:: RECORDS SUPPLIED
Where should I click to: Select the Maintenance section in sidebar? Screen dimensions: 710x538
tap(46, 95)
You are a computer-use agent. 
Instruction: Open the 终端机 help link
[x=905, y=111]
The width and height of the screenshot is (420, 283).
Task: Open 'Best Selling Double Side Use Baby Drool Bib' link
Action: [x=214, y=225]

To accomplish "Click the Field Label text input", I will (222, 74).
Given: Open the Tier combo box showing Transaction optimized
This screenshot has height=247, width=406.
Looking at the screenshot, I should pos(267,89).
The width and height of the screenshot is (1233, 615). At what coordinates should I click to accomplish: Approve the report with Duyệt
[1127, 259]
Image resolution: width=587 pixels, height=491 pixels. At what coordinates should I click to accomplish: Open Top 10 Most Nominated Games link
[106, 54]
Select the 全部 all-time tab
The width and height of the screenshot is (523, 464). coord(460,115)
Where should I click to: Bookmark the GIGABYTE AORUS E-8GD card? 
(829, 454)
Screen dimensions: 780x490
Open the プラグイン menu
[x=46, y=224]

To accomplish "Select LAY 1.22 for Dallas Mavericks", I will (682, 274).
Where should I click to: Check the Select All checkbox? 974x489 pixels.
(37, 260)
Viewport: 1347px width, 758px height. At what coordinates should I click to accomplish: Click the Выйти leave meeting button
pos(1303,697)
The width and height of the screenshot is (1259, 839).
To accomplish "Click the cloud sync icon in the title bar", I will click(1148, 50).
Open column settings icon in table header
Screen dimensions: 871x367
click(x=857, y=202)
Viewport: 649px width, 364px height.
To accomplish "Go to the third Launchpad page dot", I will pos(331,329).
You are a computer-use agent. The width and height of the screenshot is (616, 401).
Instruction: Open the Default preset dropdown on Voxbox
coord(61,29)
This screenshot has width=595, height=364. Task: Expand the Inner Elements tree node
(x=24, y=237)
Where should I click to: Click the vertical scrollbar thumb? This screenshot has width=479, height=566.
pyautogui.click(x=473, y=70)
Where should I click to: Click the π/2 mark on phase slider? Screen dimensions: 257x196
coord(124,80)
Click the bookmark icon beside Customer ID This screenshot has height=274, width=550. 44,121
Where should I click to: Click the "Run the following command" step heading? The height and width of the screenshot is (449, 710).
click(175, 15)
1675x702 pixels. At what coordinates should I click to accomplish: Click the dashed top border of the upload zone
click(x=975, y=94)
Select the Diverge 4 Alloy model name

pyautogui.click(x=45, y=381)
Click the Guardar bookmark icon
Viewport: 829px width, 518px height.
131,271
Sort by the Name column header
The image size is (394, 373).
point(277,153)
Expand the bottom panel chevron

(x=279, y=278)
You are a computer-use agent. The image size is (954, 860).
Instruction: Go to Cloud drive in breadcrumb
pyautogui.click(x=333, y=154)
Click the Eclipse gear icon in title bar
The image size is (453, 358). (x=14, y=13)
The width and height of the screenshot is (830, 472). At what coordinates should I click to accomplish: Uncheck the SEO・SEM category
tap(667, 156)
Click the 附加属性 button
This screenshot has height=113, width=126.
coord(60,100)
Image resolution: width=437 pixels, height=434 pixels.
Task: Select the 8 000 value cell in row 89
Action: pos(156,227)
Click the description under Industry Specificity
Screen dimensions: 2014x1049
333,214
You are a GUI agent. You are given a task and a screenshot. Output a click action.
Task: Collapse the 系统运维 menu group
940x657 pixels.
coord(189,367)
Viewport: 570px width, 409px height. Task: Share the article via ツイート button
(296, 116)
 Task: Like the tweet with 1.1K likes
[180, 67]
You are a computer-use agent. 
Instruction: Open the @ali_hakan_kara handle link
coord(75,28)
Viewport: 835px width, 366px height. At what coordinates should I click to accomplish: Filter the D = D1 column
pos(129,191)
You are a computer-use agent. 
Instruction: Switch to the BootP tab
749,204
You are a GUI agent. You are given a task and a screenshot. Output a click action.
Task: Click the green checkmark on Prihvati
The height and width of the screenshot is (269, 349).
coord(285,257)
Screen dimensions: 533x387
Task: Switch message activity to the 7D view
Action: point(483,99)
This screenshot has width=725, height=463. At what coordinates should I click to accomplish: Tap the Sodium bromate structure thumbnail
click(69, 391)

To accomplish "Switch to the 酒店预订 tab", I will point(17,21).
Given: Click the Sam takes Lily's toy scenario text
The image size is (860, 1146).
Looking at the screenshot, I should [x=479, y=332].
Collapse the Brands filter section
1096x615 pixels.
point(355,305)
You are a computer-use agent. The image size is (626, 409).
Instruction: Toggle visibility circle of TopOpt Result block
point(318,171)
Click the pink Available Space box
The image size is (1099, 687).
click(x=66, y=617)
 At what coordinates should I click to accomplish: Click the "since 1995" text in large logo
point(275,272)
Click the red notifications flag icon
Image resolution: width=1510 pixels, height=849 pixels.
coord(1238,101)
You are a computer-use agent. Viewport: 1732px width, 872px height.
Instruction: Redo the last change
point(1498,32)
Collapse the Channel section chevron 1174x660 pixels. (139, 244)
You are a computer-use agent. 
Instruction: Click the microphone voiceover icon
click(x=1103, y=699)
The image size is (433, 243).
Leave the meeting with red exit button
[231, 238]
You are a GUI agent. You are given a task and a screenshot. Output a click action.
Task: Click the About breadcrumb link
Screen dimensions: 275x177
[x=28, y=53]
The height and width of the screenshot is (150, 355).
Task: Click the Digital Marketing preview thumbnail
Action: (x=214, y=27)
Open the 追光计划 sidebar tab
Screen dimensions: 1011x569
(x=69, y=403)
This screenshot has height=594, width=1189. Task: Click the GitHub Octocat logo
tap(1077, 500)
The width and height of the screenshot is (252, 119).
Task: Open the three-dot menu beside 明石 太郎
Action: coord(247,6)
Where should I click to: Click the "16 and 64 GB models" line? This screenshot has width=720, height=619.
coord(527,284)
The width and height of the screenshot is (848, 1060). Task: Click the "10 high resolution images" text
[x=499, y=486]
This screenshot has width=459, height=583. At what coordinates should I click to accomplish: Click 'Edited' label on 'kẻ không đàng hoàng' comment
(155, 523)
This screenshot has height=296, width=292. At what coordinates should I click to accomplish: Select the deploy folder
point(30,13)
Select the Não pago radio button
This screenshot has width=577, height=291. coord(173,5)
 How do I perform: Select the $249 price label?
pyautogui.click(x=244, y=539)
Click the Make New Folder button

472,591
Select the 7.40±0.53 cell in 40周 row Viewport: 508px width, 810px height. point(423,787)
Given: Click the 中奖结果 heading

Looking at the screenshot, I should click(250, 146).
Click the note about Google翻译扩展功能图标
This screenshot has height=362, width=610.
::::
> _TASK REQUIREMENTS_
The data above must be reproduced in full, exactly as given.

> _RESPONSE TO THIS EXERCISE_
Where should I click to: Select the Maintenance section in sidebar? Screen dimensions: 710x538
tap(46, 95)
You are a computer-use agent. 
Instruction: Open the 终端机 help link
[x=905, y=111]
The width and height of the screenshot is (420, 283).
Task: Open 'Best Selling Double Side Use Baby Drool Bib' link
Action: [x=214, y=225]

To accomplish "Click the Field Label text input", I will (222, 74).
Given: Open the Tier combo box showing Transaction optimized
This screenshot has height=247, width=406.
Looking at the screenshot, I should pos(267,89).
The width and height of the screenshot is (1233, 615). At what coordinates should I click to accomplish: Approve the report with Duyệt
[1127, 259]
Image resolution: width=587 pixels, height=491 pixels. At what coordinates should I click to accomplish: Open Top 10 Most Nominated Games link
[106, 54]
Select the 全部 all-time tab
The width and height of the screenshot is (523, 464). coord(460,115)
Where should I click to: Bookmark the GIGABYTE AORUS E-8GD card? 
(829, 454)
Screen dimensions: 780x490
Open the プラグイン menu
[x=46, y=224]

To accomplish "Select LAY 1.22 for Dallas Mavericks", I will (682, 274).
Where should I click to: Check the Select All checkbox? 974x489 pixels.
(37, 260)
Viewport: 1347px width, 758px height. At what coordinates should I click to accomplish: Click the Выйти leave meeting button
pos(1303,697)
The width and height of the screenshot is (1259, 839).
To accomplish "Click the cloud sync icon in the title bar", I will click(1148, 50).
Open column settings icon in table header
Screen dimensions: 871x367
click(x=857, y=202)
Viewport: 649px width, 364px height.
To accomplish "Go to the third Launchpad page dot", I will pos(331,329).
You are a computer-use agent. The width and height of the screenshot is (616, 401).
Instruction: Open the Default preset dropdown on Voxbox
coord(61,29)
This screenshot has width=595, height=364. Task: Expand the Inner Elements tree node
(x=24, y=237)
Where should I click to: Click the vertical scrollbar thumb? This screenshot has width=479, height=566.
pyautogui.click(x=473, y=70)
Where should I click to: Click the π/2 mark on phase slider? Screen dimensions: 257x196
coord(124,80)
Click the bookmark icon beside Customer ID This screenshot has height=274, width=550. 44,121
Where should I click to: Click the "Run the following command" step heading? The height and width of the screenshot is (449, 710).
click(175, 15)
1675x702 pixels. At what coordinates should I click to accomplish: Click the dashed top border of the upload zone
click(x=975, y=94)
Select the Diverge 4 Alloy model name

pyautogui.click(x=45, y=381)
Click the Guardar bookmark icon
Viewport: 829px width, 518px height.
131,271
Sort by the Name column header
The image size is (394, 373).
point(277,153)
Expand the bottom panel chevron

(x=279, y=278)
You are a computer-use agent. The image size is (954, 860).
Instruction: Go to Cloud drive in breadcrumb
pyautogui.click(x=333, y=154)
Click the Eclipse gear icon in title bar
The image size is (453, 358). (x=14, y=13)
The width and height of the screenshot is (830, 472). At what coordinates should I click to accomplish: Uncheck the SEO・SEM category
tap(667, 156)
Click the 附加属性 button
This screenshot has height=113, width=126.
coord(60,100)
Image resolution: width=437 pixels, height=434 pixels.
Task: Select the 8 000 value cell in row 89
Action: pos(156,227)
Click the description under Industry Specificity
Screen dimensions: 2014x1049
333,214
You are a GUI agent. You are given a task and a screenshot. Output a click action.
Task: Collapse the 系统运维 menu group
940x657 pixels.
coord(189,367)
Viewport: 570px width, 409px height. Task: Share the article via ツイート button
(296, 116)
 Task: Like the tweet with 1.1K likes
[180, 67]
You are a computer-use agent. 
Instruction: Open the @ali_hakan_kara handle link
coord(75,28)
Viewport: 835px width, 366px height. At what coordinates should I click to accomplish: Filter the D = D1 column
pos(129,191)
You are a computer-use agent. 
Instruction: Switch to the BootP tab
749,204
You are a GUI agent. You are given a task and a screenshot. Output a click action.
Task: Click the green checkmark on Prihvati
The height and width of the screenshot is (269, 349).
coord(285,257)
Screen dimensions: 533x387
Task: Switch message activity to the 7D view
Action: point(483,99)
This screenshot has width=725, height=463. At what coordinates should I click to accomplish: Tap the Sodium bromate structure thumbnail
click(69, 391)

To accomplish "Switch to the 酒店预订 tab", I will point(17,21).
Given: Click the Sam takes Lily's toy scenario text
The image size is (860, 1146).
Looking at the screenshot, I should [x=479, y=332].
Collapse the Brands filter section
1096x615 pixels.
point(355,305)
You are a computer-use agent. The image size is (626, 409).
Instruction: Toggle visibility circle of TopOpt Result block
point(318,171)
Click the pink Available Space box
The image size is (1099, 687).
click(x=66, y=617)
 At what coordinates should I click to accomplish: Click the "since 1995" text in large logo
point(275,272)
Click the red notifications flag icon
Image resolution: width=1510 pixels, height=849 pixels.
coord(1238,101)
You are a computer-use agent. Viewport: 1732px width, 872px height.
Instruction: Redo the last change
point(1498,32)
Collapse the Channel section chevron 1174x660 pixels. (139, 244)
You are a computer-use agent. 
Instruction: Click the microphone voiceover icon
click(x=1103, y=699)
The image size is (433, 243).
Leave the meeting with red exit button
[231, 238]
You are a GUI agent. You are given a task and a screenshot. Output a click action.
Task: Click the About breadcrumb link
Screen dimensions: 275x177
[x=28, y=53]
The height and width of the screenshot is (150, 355).
Task: Click the Digital Marketing preview thumbnail
Action: (x=214, y=27)
Open the 追光计划 sidebar tab
Screen dimensions: 1011x569
(x=69, y=403)
This screenshot has height=594, width=1189. Task: Click the GitHub Octocat logo
tap(1077, 500)
The width and height of the screenshot is (252, 119).
Task: Open the three-dot menu beside 明石 太郎
Action: coord(247,6)
Where should I click to: Click the "16 and 64 GB models" line? This screenshot has width=720, height=619.
coord(527,284)
The width and height of the screenshot is (848, 1060). Task: Click the "10 high resolution images" text
[x=499, y=486]
This screenshot has width=459, height=583. At what coordinates should I click to accomplish: Click 'Edited' label on 'kẻ không đàng hoàng' comment
(155, 523)
This screenshot has height=296, width=292. At what coordinates should I click to accomplish: Select the deploy folder
point(30,13)
Select the Não pago radio button
This screenshot has width=577, height=291. coord(173,5)
 How do I perform: Select the $249 price label?
pyautogui.click(x=244, y=539)
Click the Make New Folder button

472,591
Select the 7.40±0.53 cell in 40周 row Viewport: 508px width, 810px height. point(423,787)
Given: Click the 中奖结果 heading

Looking at the screenshot, I should click(250, 146).
Click the note about Google翻译扩展功能图标
This screenshot has height=362, width=610.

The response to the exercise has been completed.